Sunday, October 2, 2011

SNA on Savings Groups in Sub-Saharan Africa

The following link describes dependence in various African countries on savings groups as a means to finance important needs. Some microfinance institutions are also leveraging this concept by making loans to groups of people rather than to individuals. These small microloan and savings groups are essentially networks, usually of women, in developing countries. It occurred to me that a social network analysis of these kinds of groups might be interesting to see if there were any structural commonalities between those groups that had better repayment rates or used their funds to generate higher returns. I'd hypothesize that groups with stronger ties may be more successful at working together to use funds more efficiently. It would be interesting to ask the women in the group to rank how well they know the others in the group or to ask them to assign a confidential ranking based on how close their friendship is with other women to get a sense of how strong the bonds are between members of the group.

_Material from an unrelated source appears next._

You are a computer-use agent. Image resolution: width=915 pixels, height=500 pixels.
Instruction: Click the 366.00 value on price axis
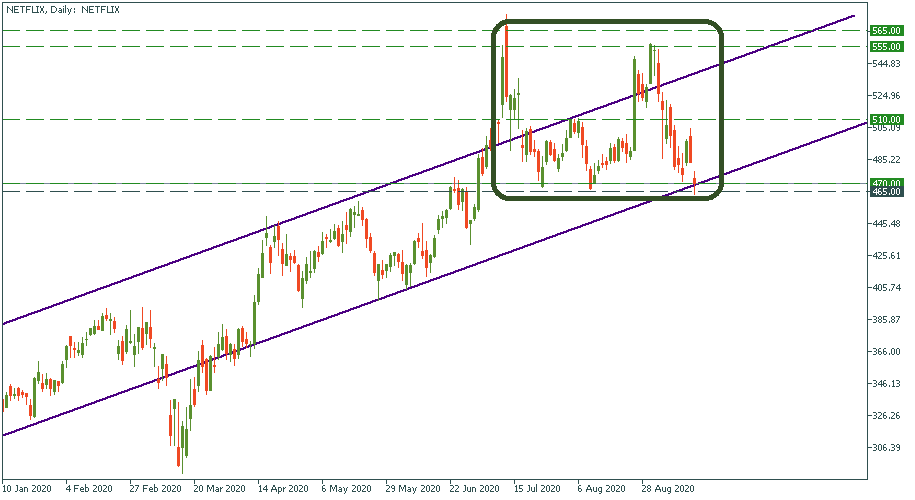point(886,352)
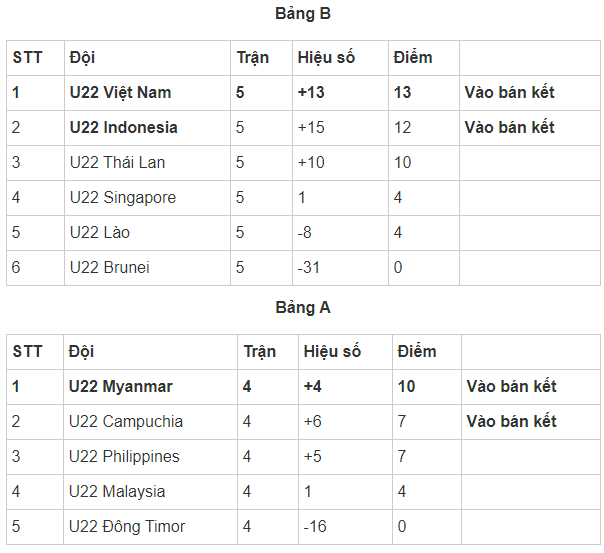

Furthermore, if we were able to do a social network of several small villages where, for example, local women had a savings group, we could also see if the returns on their use of funds correlates with the average Eigenvector or closeness scores for the group. This would be logical because the better connected women are to others in their community, perhaps the better able they are to sell goods or provide services to their community with the funds that their group gives them. I'd imagine that this could also be used to analyze individual sales people in a village or in a souq to see if having a robust social network in the community translates to financial gains for the business. It would then be interesting to weigh the strength of the social network versus other buyer care-abouts like price, quality, etc. in determining how strongly consumer behavior is influenced by social networks. While I initially thought of this idea based on an interest in developing markets, I'd assume that the takeaways could well be applicable and relevant to businesses in the developed world also, and that could be a really meaningful insight for marketing professionals everywhere.

Ravi

1 comment:

Christopher Tunnard said...

Good points. I might argue that, while better connections amongst each other might well lead to more within-group efficiency, the women who have ties to other groups might be the most important. That's where the Eigenvector measure would be useful.